When the Bloomsburg Fair returns in 2021 there will be a new attraction, at least new to younger attendees: Automobile racing will return to the fairgrounds next year, ending a 35-year hiatus.

Starting in the 1930s and ending in the 1980s Bloomsburg would host racing on the 1/2 mile cinder track that sits in the middle of the Fairgrounds. Starting on Friday construction will start on a 3/8th mile track sitting inside of the current track used for harness racing.

“We are going to get started this Friday moving equipment in to tear down the stage,” said Grandstand Director Brian Waworski.

“Tearing down the stage was a tough decision," Waworski said. "It’s only 10 years old but when we considered the operating costs as opposed to renting a stage, the costs were close to the same plus it offers us new flexibility.”

The new stage will be 40-by-50-feet.

The stage hosts nightly acts during fair week and hosts big-name stars and huge crowds. “We are still going to have the shows but it’s becoming a tougher environment,” Waworski said. “We need to find ways to continue giving the people what they want and pay the bills and we think it’s motorsports.”

Waworski said the idea has been floating around the fair for several years. It took a combination of the right people coming together at the right time, he said. Fair leaders met with B.J. Birtwell whose Birtwell Armory Agency is overseeing the project and Levi Jones from the United States Auto Club (USAC).

The next obstacle was where to build the track, how to blend it into the existing horse track, making the facility friendly to the other motorsports events such as the monster trucks, tractor pulls, demolition derbies and the popular figure-eight racing as well as building a state of the art speedway that could host anything from 600cc Micro Sprints, Midgets, Sprint Cars and Late Models, all divisions that Waworski was familiar with from his days of crewing for National Sprint Car Rookie of the Year Billy Crawford and later racing Karts and Micros.

Working in conjunction with Jones, who is a USAC vice president and seven-time national champion as well as getting input from Kyle Larson, who recently spent the Summer in Pennsylvania dominating Sprint Car racing, the Fair decided 3/8th mile was the right size.
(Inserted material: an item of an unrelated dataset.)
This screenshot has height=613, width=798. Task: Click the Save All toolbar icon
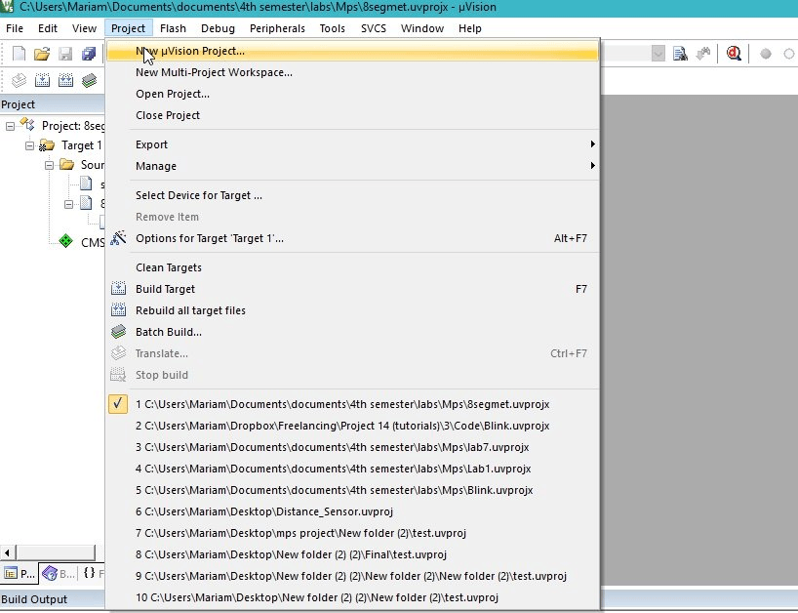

“Here in Central Pennsylvania we are surrounded by big half miles and we wanted something different,” Waworski said. “We are building the track to USAC specs. That means the track has to be 12 feet away from the spectators.”

That presents another design challenge as the current walkway is just adjacent to the front stretch.

“We talked about a lot of things,” Waworski said. “How to set it back, how to blend with the current track. We had a meeting Wednesday night to finalize the design but things will change, maybe even daily. We will cut out the track and Levi will take some laps. If there’s something he doesn’t like, we’ll change it. Jones said he had been to 80 different tracks just this year so there are some things he likes. He may even take a race car out and do a few laps."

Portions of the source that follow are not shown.